Please Fire Me: Posts from the Revolting Workplace is the best and (as of press time) only handbook to an all-out employee revolution. The fuel of this revolution comes from the reader-submitted posts of the popular blog PleaseFireMe.com, the favorite outlet for people trapped in bad jobs to anonymously vent. As the site says: "Submit if you can't quit."
This book takes that venting and encourages the reader to get angry and laugh at the commonplace mistreatment we've all faced in our work lives.
Through the posts from employees in every industry, Please Fire Me: Posts from the Revolting Workplace takes you through the facets of unhappy work life. A post like this, "Please fire me. I was talking to my boss a couple weeks ago and in the middle of the conversation he said, 'This isn't very interesting to me,'" might lead to a PowerPoint on what topics will hold your idiot boss's interest.
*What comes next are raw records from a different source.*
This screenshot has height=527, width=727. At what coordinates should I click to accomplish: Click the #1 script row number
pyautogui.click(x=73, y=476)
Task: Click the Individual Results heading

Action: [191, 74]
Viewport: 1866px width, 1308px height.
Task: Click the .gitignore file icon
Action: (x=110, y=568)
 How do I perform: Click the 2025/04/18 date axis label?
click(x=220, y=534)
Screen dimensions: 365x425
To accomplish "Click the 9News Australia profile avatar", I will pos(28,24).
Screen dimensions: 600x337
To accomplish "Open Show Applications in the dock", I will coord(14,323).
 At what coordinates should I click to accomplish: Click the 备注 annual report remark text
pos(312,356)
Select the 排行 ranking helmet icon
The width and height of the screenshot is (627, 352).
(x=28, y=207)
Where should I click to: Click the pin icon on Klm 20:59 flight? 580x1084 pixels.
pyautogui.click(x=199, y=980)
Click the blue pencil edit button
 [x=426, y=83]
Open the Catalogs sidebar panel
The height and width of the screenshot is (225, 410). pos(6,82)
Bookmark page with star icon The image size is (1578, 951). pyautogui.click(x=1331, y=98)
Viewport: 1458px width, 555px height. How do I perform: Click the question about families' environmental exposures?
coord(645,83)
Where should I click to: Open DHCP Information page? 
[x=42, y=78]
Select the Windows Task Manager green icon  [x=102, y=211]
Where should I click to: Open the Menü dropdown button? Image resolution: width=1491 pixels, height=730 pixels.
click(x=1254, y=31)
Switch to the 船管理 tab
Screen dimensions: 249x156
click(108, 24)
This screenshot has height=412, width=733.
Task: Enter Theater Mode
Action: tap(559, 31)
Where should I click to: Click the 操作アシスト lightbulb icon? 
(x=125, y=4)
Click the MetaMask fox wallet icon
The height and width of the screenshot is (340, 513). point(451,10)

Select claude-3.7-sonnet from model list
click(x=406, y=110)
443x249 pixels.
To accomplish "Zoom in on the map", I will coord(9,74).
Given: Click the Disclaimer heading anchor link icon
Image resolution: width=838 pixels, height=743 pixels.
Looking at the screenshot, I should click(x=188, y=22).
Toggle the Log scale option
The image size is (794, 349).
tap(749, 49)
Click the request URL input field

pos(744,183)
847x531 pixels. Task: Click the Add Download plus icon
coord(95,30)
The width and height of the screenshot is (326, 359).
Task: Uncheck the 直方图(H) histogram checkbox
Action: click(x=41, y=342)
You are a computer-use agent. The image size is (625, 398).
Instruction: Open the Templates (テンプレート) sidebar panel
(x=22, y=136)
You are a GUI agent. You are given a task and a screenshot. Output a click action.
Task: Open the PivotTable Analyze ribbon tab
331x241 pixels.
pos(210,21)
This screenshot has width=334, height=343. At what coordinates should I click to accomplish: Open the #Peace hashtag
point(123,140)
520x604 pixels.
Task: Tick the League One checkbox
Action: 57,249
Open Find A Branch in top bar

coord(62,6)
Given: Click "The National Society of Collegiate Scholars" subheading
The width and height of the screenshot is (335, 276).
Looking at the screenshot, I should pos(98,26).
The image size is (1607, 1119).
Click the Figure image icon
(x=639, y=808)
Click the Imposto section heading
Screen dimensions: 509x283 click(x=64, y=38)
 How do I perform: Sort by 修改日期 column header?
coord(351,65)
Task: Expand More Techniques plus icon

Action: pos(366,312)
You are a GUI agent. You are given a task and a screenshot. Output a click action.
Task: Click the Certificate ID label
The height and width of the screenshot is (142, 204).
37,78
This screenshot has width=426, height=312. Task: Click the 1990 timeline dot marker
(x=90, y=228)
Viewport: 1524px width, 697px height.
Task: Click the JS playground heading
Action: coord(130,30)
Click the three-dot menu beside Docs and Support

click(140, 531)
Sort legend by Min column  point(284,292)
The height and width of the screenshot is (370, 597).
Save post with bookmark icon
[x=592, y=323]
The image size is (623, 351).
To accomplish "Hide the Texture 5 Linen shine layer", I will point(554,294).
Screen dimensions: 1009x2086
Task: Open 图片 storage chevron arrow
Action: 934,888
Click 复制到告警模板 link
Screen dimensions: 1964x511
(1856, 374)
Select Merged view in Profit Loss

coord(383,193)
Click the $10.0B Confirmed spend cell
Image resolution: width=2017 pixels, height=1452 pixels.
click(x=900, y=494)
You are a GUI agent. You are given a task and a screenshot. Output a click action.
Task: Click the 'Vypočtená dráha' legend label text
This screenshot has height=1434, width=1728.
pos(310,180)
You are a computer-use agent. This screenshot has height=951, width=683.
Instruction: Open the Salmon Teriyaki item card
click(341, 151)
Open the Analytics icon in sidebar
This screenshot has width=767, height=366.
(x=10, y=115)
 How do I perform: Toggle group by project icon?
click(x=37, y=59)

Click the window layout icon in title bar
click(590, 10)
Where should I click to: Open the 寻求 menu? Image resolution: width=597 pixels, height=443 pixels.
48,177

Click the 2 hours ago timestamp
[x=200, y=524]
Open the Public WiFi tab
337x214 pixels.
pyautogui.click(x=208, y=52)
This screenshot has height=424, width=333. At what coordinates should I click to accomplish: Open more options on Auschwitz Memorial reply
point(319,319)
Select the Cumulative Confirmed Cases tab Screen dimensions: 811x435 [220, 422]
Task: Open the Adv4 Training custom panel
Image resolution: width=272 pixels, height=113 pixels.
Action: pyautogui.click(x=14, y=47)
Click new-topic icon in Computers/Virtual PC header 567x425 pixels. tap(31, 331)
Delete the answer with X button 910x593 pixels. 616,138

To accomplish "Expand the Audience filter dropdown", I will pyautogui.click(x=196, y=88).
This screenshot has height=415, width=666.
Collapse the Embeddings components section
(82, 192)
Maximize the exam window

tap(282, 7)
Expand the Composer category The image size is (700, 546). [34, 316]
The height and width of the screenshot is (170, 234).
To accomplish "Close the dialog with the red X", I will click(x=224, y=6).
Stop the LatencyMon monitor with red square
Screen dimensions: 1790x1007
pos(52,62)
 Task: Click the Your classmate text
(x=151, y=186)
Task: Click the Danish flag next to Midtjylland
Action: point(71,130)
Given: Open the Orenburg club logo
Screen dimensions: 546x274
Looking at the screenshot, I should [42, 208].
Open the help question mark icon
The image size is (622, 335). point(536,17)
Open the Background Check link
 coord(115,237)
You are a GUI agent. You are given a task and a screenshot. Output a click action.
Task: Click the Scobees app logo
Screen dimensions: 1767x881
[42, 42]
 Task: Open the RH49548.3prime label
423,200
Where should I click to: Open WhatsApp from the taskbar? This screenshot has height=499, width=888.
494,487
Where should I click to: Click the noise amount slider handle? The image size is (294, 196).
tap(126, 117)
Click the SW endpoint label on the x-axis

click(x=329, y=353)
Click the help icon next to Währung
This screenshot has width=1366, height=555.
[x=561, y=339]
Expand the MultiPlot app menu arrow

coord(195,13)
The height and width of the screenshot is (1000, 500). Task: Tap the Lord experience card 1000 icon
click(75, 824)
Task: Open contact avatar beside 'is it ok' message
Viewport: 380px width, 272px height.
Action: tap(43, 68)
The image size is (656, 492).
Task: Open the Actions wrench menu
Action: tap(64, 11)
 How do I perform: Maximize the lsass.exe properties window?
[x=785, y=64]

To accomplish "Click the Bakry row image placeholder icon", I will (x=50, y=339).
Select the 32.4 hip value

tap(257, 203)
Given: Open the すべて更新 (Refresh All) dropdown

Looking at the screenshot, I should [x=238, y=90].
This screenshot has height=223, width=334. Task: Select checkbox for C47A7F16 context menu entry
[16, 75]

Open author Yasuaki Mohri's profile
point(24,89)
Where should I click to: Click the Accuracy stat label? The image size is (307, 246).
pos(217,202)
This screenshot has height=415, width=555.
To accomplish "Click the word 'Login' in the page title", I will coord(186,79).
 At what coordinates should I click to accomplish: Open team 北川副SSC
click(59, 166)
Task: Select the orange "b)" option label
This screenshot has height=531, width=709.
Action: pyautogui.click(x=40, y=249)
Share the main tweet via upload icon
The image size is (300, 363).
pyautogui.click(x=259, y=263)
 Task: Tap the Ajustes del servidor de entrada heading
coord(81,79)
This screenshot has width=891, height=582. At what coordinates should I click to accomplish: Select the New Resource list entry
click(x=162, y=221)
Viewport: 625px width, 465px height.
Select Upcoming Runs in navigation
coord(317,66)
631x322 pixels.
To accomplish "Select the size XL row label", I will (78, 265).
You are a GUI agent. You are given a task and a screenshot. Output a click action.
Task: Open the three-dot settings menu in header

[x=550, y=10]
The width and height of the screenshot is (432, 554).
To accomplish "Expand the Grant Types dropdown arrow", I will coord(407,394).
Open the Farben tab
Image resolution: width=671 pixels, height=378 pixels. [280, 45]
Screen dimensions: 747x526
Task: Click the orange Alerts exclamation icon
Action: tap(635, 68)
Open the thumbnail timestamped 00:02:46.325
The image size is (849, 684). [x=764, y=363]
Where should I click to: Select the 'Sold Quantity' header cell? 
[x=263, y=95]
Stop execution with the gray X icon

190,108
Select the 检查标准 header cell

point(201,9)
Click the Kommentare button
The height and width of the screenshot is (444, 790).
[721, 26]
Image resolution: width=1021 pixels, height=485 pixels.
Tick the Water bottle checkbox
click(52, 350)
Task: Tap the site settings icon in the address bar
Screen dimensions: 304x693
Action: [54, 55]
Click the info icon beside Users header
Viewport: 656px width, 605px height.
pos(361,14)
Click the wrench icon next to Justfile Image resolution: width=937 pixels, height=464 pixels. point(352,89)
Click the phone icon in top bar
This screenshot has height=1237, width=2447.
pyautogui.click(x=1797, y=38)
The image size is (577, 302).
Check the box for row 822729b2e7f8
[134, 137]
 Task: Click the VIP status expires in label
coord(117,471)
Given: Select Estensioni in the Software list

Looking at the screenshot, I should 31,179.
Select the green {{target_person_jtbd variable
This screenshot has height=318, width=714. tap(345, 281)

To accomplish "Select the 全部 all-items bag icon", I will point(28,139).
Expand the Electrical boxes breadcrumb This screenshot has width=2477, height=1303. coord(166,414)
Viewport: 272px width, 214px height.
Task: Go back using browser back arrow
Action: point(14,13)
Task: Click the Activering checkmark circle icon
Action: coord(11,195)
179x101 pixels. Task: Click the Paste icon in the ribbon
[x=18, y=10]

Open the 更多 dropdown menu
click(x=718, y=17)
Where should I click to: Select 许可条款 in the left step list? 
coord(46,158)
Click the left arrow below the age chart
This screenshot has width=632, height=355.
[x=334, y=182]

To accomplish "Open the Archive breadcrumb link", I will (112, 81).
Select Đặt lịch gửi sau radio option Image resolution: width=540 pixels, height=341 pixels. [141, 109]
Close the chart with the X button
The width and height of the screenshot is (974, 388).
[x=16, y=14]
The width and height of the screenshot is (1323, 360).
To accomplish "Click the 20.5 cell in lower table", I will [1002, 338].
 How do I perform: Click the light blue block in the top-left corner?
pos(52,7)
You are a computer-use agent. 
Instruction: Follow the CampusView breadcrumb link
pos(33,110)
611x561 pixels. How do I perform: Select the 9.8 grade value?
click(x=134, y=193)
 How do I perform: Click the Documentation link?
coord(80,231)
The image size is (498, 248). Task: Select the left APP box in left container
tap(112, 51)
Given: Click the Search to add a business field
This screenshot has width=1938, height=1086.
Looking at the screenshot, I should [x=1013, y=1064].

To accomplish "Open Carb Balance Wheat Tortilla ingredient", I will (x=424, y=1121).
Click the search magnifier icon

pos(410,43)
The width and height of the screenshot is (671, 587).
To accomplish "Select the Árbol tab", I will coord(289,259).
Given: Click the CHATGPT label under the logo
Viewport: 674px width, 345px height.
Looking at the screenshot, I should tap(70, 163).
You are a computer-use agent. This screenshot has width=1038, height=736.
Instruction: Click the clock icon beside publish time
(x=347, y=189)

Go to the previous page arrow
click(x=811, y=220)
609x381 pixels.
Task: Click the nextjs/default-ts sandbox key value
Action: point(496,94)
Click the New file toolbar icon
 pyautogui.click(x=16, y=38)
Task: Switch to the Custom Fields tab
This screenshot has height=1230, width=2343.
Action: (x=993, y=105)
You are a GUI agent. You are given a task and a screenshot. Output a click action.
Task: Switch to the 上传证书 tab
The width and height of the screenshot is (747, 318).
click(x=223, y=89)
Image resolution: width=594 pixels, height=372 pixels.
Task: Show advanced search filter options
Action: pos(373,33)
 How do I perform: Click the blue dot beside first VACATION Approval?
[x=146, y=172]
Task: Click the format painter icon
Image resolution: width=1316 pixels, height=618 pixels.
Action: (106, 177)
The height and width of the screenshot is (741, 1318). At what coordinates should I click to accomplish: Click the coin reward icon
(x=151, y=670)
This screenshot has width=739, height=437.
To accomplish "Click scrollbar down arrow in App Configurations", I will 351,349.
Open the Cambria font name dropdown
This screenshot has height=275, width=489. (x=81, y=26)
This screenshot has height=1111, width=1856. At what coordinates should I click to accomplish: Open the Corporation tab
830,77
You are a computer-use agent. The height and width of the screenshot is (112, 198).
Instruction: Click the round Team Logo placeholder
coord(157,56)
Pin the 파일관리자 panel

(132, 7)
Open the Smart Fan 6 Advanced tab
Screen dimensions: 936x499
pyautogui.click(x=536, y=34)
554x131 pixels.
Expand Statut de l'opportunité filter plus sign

Another bad boss post might prompt a lighthearted exploration of the scientific explanations for why the emotionally stunted and intellectually questionable rise to prominence.
The book moves from surveying the landscape of the terrible office (even detailing the office with hilarious illustrated maps in Chapter 3: Your Environment: An Inconvenient Truth) establishing the grounds for revolt against the current office regime.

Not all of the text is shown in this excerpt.